As HOA attorneys in Arizona, we frequently receive questions from HOA boards about how to handle delinquent accounts and whether foreclosure is an option. If you have had questions along these lines, we aim to answer them in this article.
Under Arizona law, an account is eligible for foreclosure if the owner is delinquent in payment of amounts secured by the lien for a period of one year, or if the amount owed is at least $1,200.
There are some encumbrances that take precedent over the HOA’s lien. For example, any encumbrance that was recorded before the Association’s Declaration was recorded, any First Deeds of Trust (mortgages) recorded against the property and any tax liens in place against the unit all receive higher priority than an HOA lien. Any other encumbrances that may exist, such as recorded judgments or second mortgages, will be extinguished when the association forecloses on the lien it has on a property.

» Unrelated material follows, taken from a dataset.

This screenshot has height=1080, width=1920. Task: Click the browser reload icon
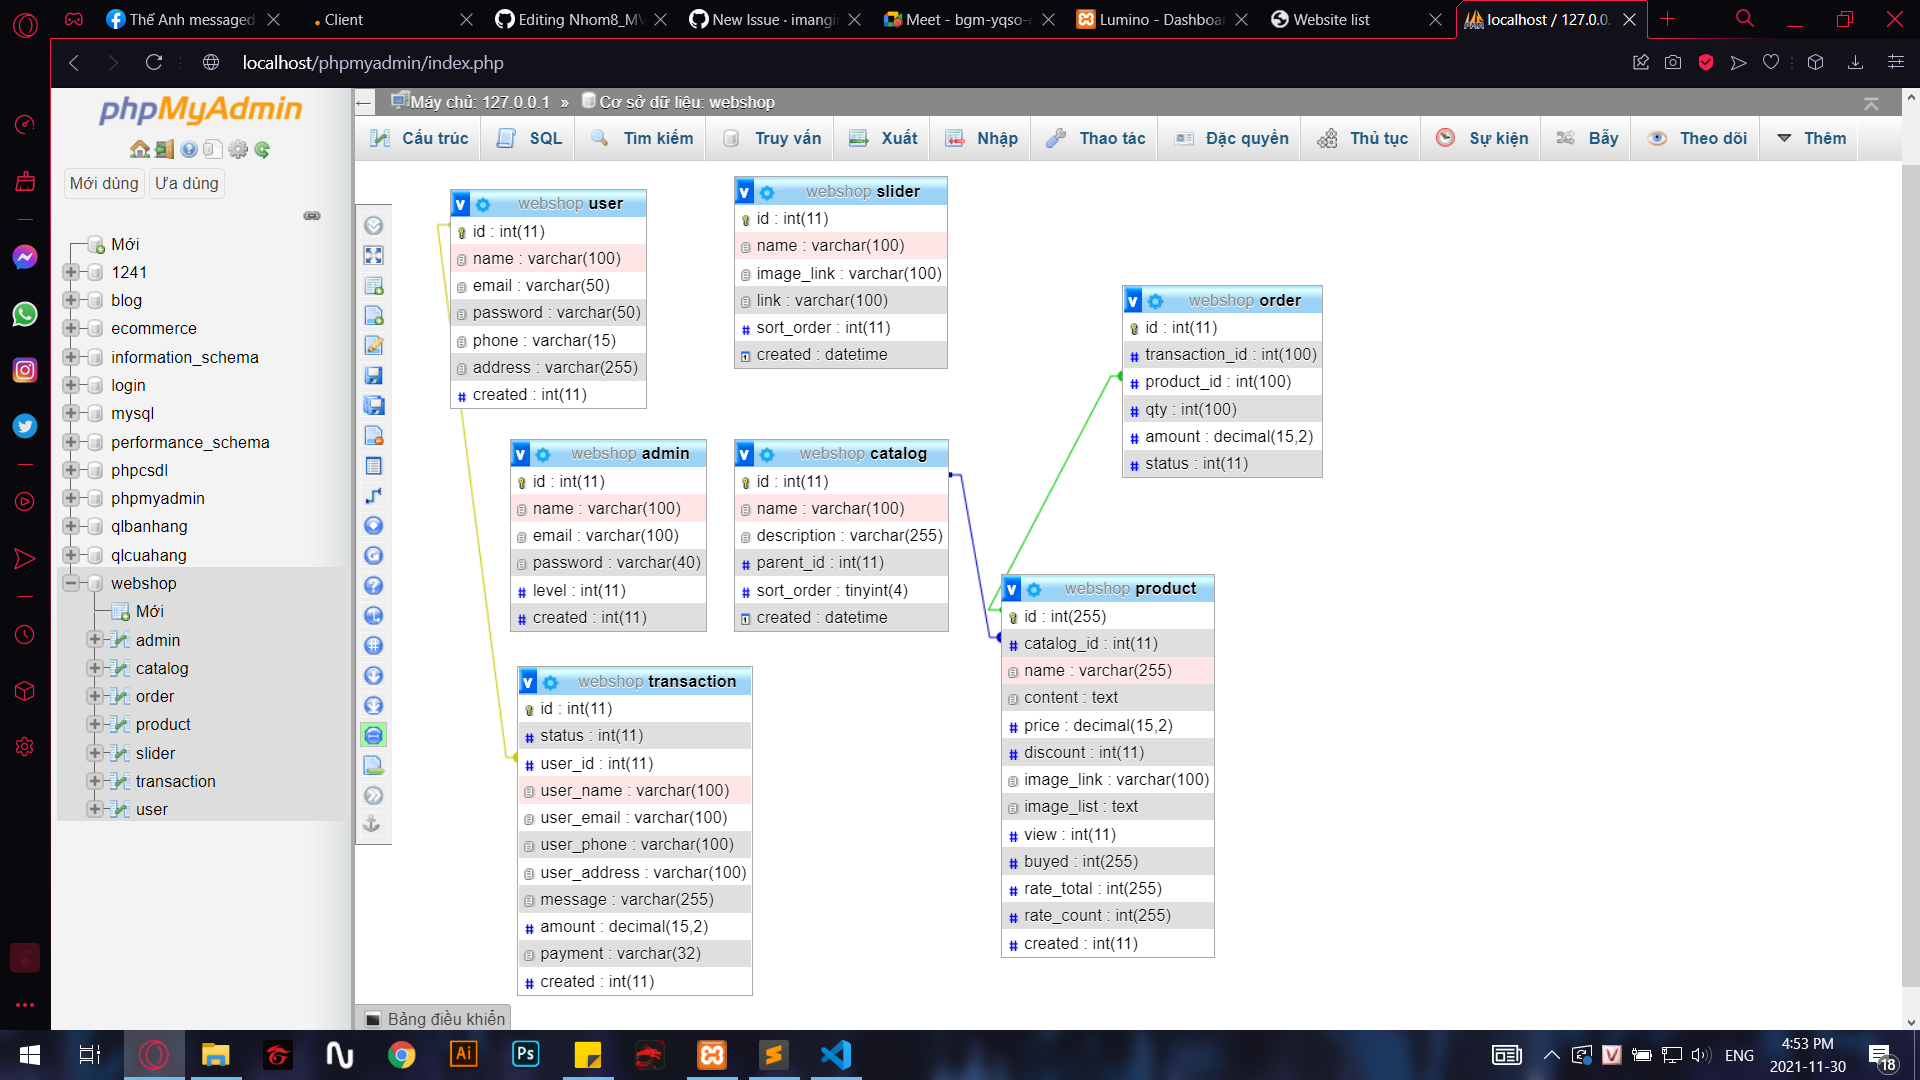[x=154, y=62]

A quick look at the foreclosure process
Assuming the property is eligible for foreclosure, you can then begin the foreclosure process. Keep in mind that the average cost of a foreclosure action is between $5,500 and $6,500—this is one of the reasons why lenders tend to do everything they can to avoid foreclosure, as there are some upfront costs on their end they must contend with.
You can expect the foreclosure process to take about three to six months in total before the property is ultimately sold off at a Sheriff’s Sale. Here’s a quick look at the steps in the process:
- After filing the complaint and serving paperwork, the defendant has up to 10 days to answer that complaint.

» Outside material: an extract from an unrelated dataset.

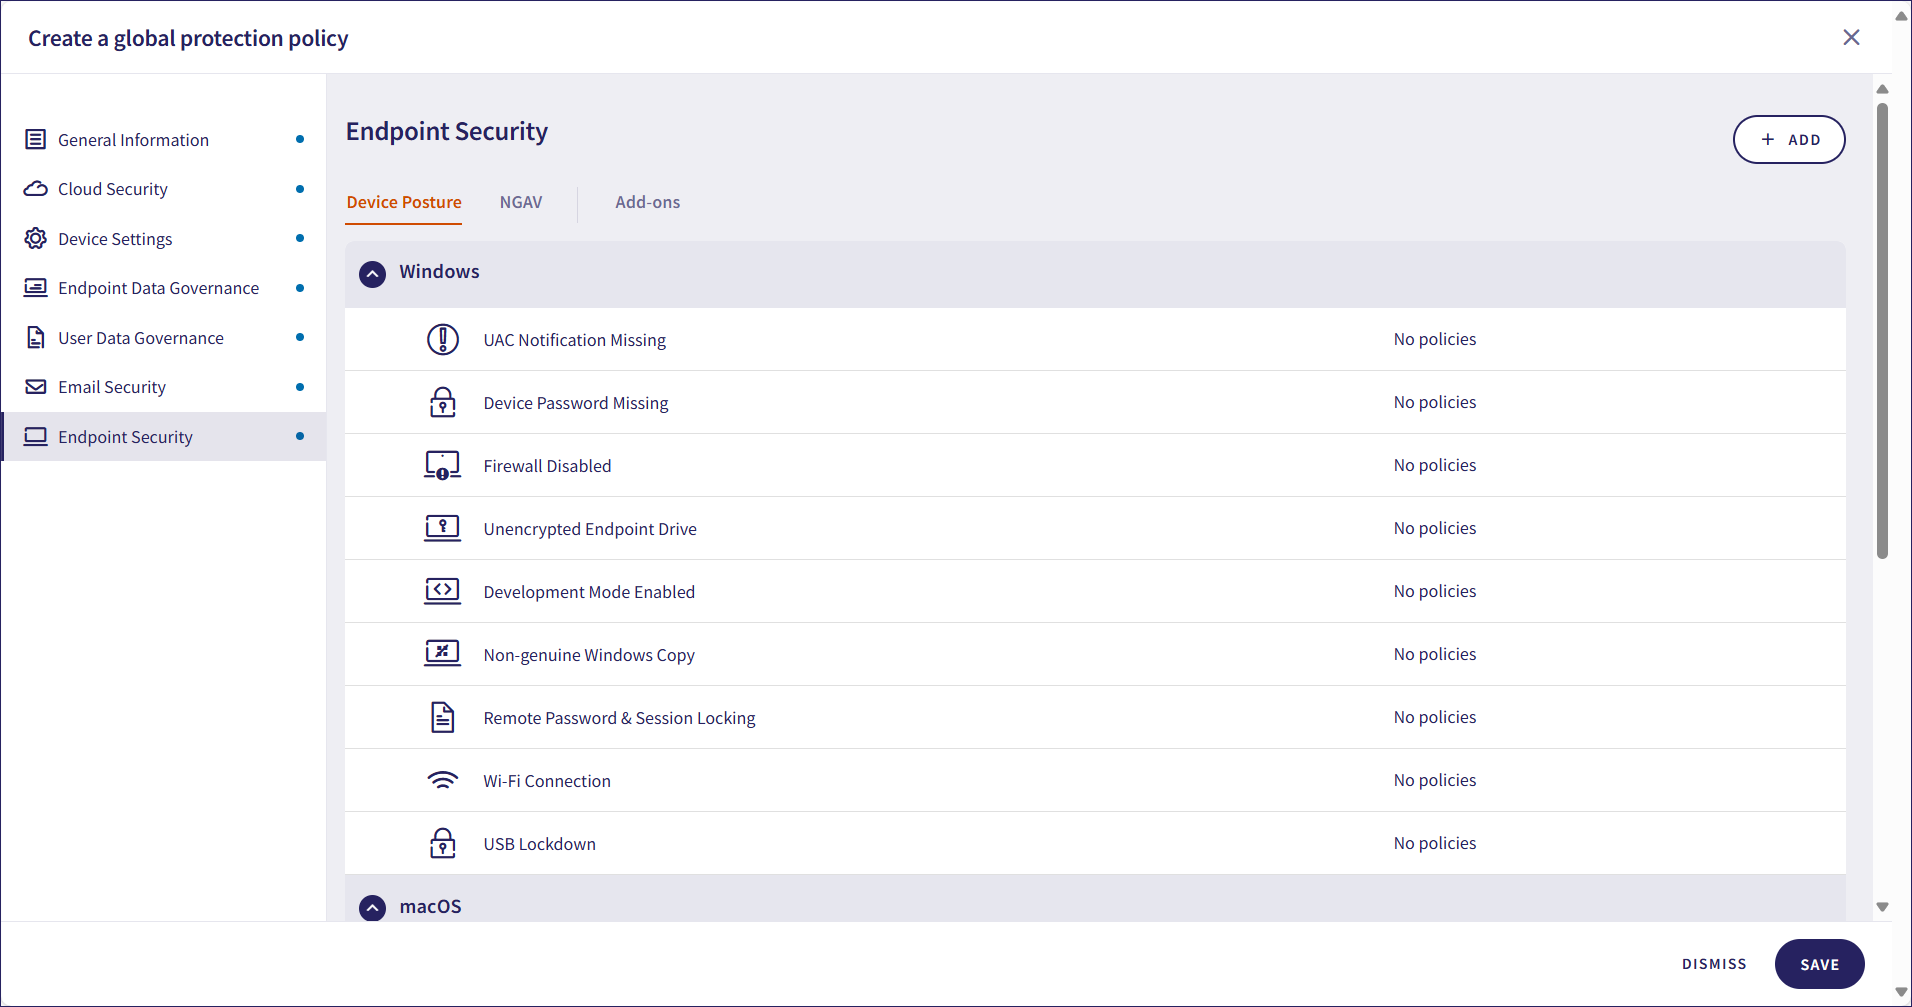
Task: Select the Device Posture tab
Action: click(404, 202)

- If there is an answer to the complaint, you may then file a motion for summary judgment, which can take about two weeks. Allow another 30 days for a response, another 15 days to reply to that response and another 30 to 60 days for the court to rule and issue a final judgment before all the judgment documents go to the sheriff.
- If there is no response to the complaint, you can submit an application for entry of default within 10 days. Within another two to three weeks you can have a default hearing, at which you will obtain the judgment and then submit all judgment documents to the sheriff.
- After the sheriff has all judgment documents (usually about 30 days after the judgment, give or take a few days) you can then set the date of the Sheriff’s Sale of the property, which typically comes between 30 and 60 days after the Sheriff has all the required documentation.
- The Sheriff’s Sale has several possible outcomes. Either the owner pays the full amounts owed and the sale gets canceled, a third party bids on the property or nobody bids on the property. In the third circumstance, the association becomes the owner by default.